Vervangen sloten na vertrek huurder bij betaalachterstand

Nadat er een betalingsachterstand was ontstaan, heeft de huurder van een bedrijfsruimte het gehuurde verlaten en haar bedrijfsactiviteiten naar elders verplaatst. Op het moment dat de huurder de sleutels van het gehuurde had ingeleverd en het gehuurde had verlaten, besloot de verhuurder de sloten van het gehuurde te vervangen. Bovendien liet de verhuurder aan de huurder weten dat zij in verband met de betalingsachterstand geen aanleiding zag om haar nog verder huurgenot te verschaffen. Verhuurder heeft het gehuurde vervolgens verhuurd aan derden. Verhuurder vorderde in deze zaak ontbinding van de huurovereenkomst en betaling van de achterstallige huur en boetes. Huurder vorderde een verklaring voor recht dat verhuurder onrechtmatig jegens haar heeft gehandeld en een schadevergoeding.

Standpunt van de huurder onder meer gebaseerd op eerdere rechtspraak

Volgens de huurder is het verschaffen van huurgenot een kernverplichting van de verhuurder die niet enkel kan worden opgeschort op grond van een huurachterstand. Bovendien wringt het dat die kernverplichting na verval van de opschortingsgrond niet meer kan worden nagekomen én zou opschorting vooruitlopen op ontbinding en daarom in strijd zijn met (de ratio van) de wet. Ter onderbouwing van haar standpunt heeft de huurder zich (onder meer) op eerdere rechtspraak beroepen.
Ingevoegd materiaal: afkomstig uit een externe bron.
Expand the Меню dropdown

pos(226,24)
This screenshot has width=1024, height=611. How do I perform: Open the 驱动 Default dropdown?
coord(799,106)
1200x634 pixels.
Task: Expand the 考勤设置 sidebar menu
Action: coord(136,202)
Oordeel Hoge Raad en A-G: de grens tussen opschorting en eigenrichting

Het oordeel van de Hoge Raad is kort maar krachtig. Een huurovereenkomst is een wederkerige overeenkomst met wederzijdse rechten en verplichtingen. De regel dat als een van de contractspartijen haar verbintenis niet nakomt, de wederpartij bevoegd is de nakoming van haar daartegenover staande verplichtingen op te schorten, geldt dus ook voor partijen bij een huurovereenkomst.

In de conclusie van de A-G wordt uitgebreider ingegaan op de grens tussen opschorting en eigenrichting en daarmee het verschil tussen de eerdere rechtspraak en deze zaak. In eerdere zaken ging het om verhuurders die naar aanleiding van een betalingsachterstand eigenmachtig aan de huurders de toegang tot het gehuurde hadden ontzegd. In bovengenoemde zaak heeft de huurder het gehuurde echter vrijwillig verlaten en de sleutels bij de verhuurder ingeleverd. Om die reden kan niet worden gesproken van eigenrichting. Overigens is in eerdere rechtspraak ook al benoemd dat in sommige gevallen ruimte moet worden gelaten voor een uitzondering in (zeer) bijzondere omstandigheden.

Wat betekent dit voor de verhuurder?

Kortom, de huurder dwars zitten door het vervangen van de sloten en daarmee eigenmachtig aan de huurder de toegang tot het gehuurde ontzeggen, is niet toegestaan. In bovenstaand uitzonderingsgeval, waarin een huurder geen gebruik (meer) maakt van het gehuurde, kan aan de verhuurder (in sommige gevallen) wel een opschortingsrecht toekomen. Daarbij zij opgemerkt dat ook aan de overige vereisten voor opschorting moet zijn voldaan.

Het is nu de vraag of het bij dit uitzonderingsgeval blijft of dat rechters deze lijn ook zullen toepassen op andere gevallen, zoals woonruimte waar normaal gesproken voorzichtiger mee moet worden omgegaan.